CPI(M) Polit Bureau member Sitaram Yechury has urged the Prime Minister Manmohan Singh to implement the proposals given by the Left parties to save the country’s economy from the current global financial crisis.

Delivering the inaugural address at a plenary session on ‘global financial crisis and its impact on the IT sector’, Mr. Yechury said that a newspaper had reported that the Prime Minister had given in writing all the proposals of the Left that he had rejected earlier, as India’s suggestions at the G-20 summit.

“Come back to India and implement the proposals. We are not taking the credit, but telling you that if you have done more on what we have said, the impact would have been less,” he said.

In his keynote address on the occasion, Finance Minister T.M. Thomas Isaac said that democratisation of science and technology field has become an integral part of the class struggle.

He said that the struggle to make information technology free from being a private property has become a political struggle.

Pointing out that the full potential of science and technology revolution cannot be realised unless there is a change in the system, Dr. Isaac said that a realistic picture of getting out of the current global financial crisis might evolve only by 2011.
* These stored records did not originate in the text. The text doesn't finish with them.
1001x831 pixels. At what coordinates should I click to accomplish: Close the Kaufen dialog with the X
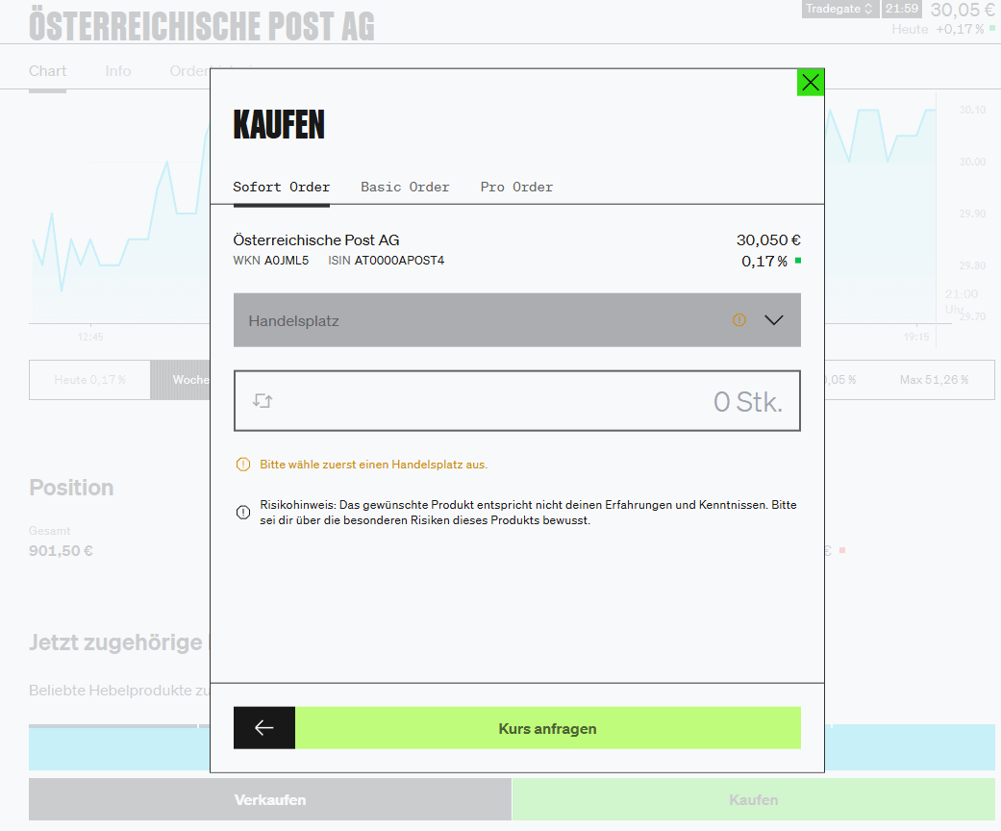pyautogui.click(x=811, y=83)
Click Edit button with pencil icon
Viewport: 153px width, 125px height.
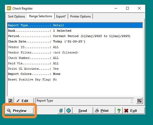(x=24, y=101)
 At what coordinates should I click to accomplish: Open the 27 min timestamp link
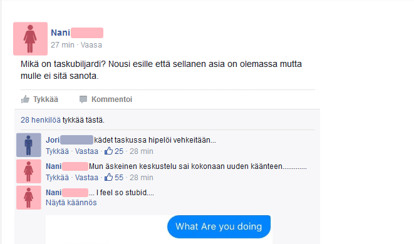tap(63, 45)
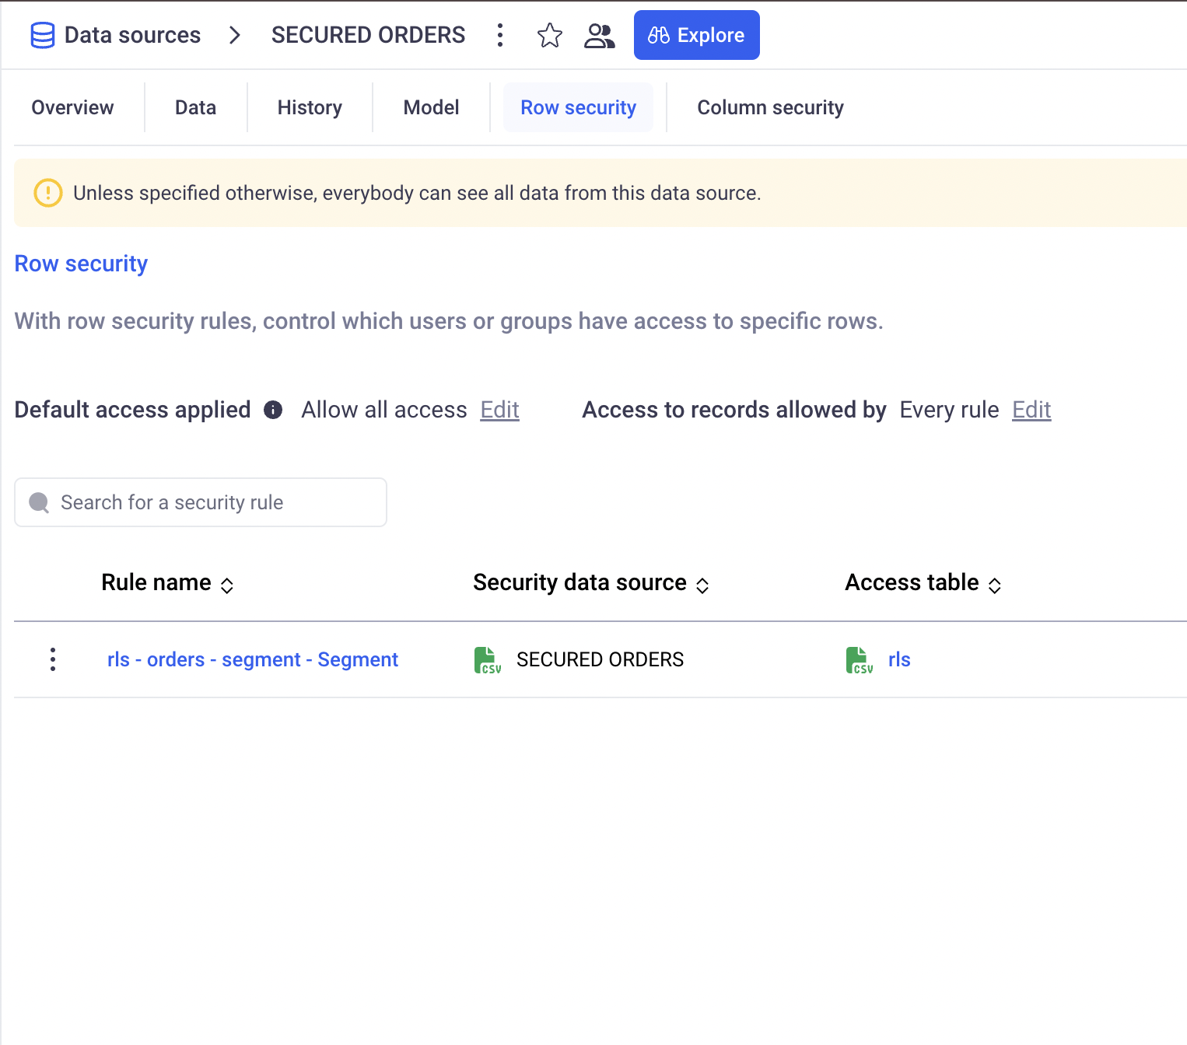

In his message telecast at the venue using the video-conferencing technology, V.R. Krishna Iyer, former Supreme Court judge, said that free software has ended the monopoly of multinational companies in the IT sector. He said the common people had every right to communicate using free software. “Free software is going to have a new world that will produce lasting peace for the entire mankind,” he said. Gangan Prathap, vice chancellor of Cusat, A.M. Yousuf, MLA, Y. Kiranchandra, convener of Swecha, an organisation promoting free software, G. Nagarjuna, chairman of Free Software Foundation of India, Joy Job Kulavelil, syndicate member and general convener of the event, and K. Babu Joseph, former vice chancellor of Cusat, spoke.